Ela estava vivendo sem um lar, sofrendo bullying na sala de aula, e havia violência em sua casa. Mas, no trajeto de ônibus para a escola, uma mulher de cabelos brancos na casa dos sessenta ouviu algo que mudaria seu ano: a menina não tinha dinheiro para a viagem de formatura. Ela parou o ônibus, entrou no escritório do diretor e colocou oitenta dólares sobre a mesa. «Deixe a menina ir na viagem.»

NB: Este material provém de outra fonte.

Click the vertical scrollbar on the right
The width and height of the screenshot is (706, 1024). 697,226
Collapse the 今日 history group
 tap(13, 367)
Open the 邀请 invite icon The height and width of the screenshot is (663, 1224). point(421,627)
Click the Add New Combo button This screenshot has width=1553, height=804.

Ela não era a única. Sua professora de ciências, Sra. Bernard, sabia que a família não tinha onde morar. De vez em quando, ela lhe pagava vinte dólares para limpar a sala de aula — só para que pudesse comprar uma pizza ou fazer algo especial no aniversário. A diretora deixava que ela pegasse comida extra da cafeteria, algo que não era permitido para mais ninguém.

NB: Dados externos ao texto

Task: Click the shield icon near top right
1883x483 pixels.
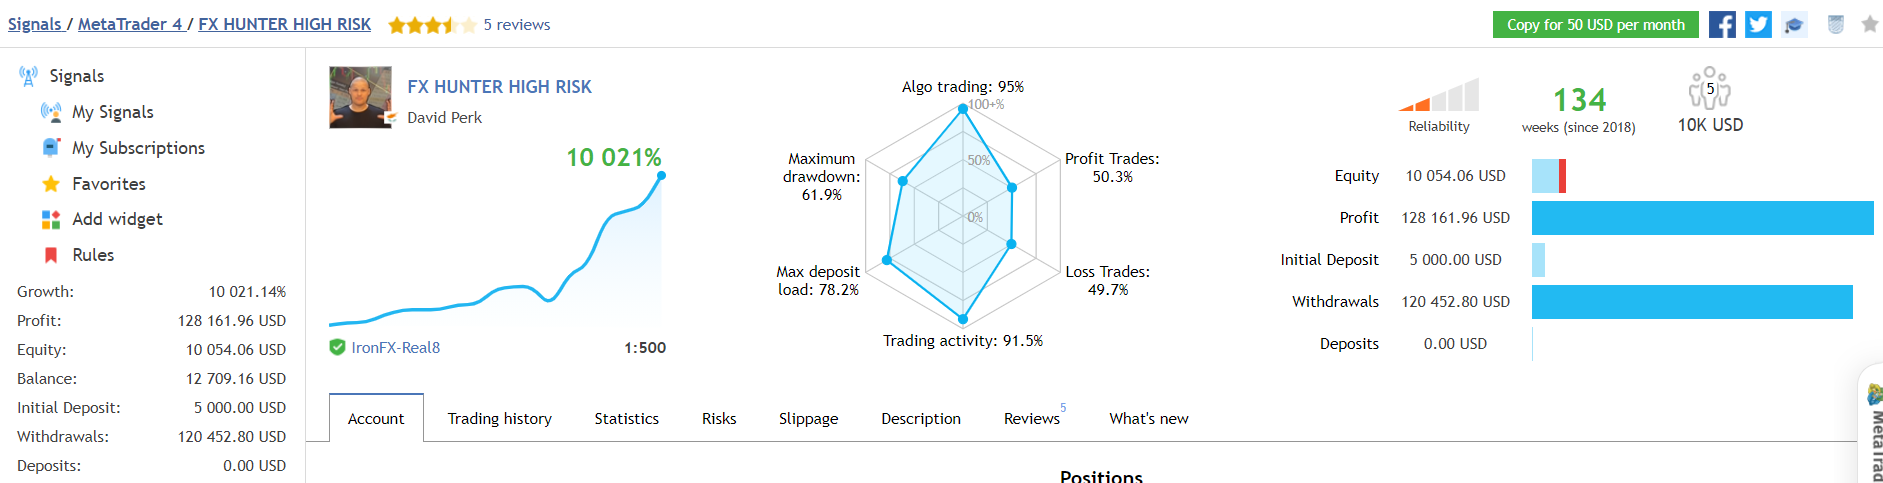Action: (1835, 25)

Mas a pessoa que deixou a marca mais profunda nela foi o Dr. Khan, seu professor de biologia marinha. Eles conversavam sobre tubarões, sobre baleias — nunca golfinhos, ele não gostava deles — e sobre música. Naquele ano, ela havia mudado de escola, estava cuidando do irmão mais novo, e seu padrasto era violento em casa. No Natal, Dr. Khan lhe deu dois presentes: biscoitos de sal marinho que sua esposa havia assado e um CD com todas as músicas que eles já haviam mencionado em aula, misturadas com vídeos de seus animais favoritos. No cartão, ele escreveu: «Lembre-se, você sempre pode falar comigo.»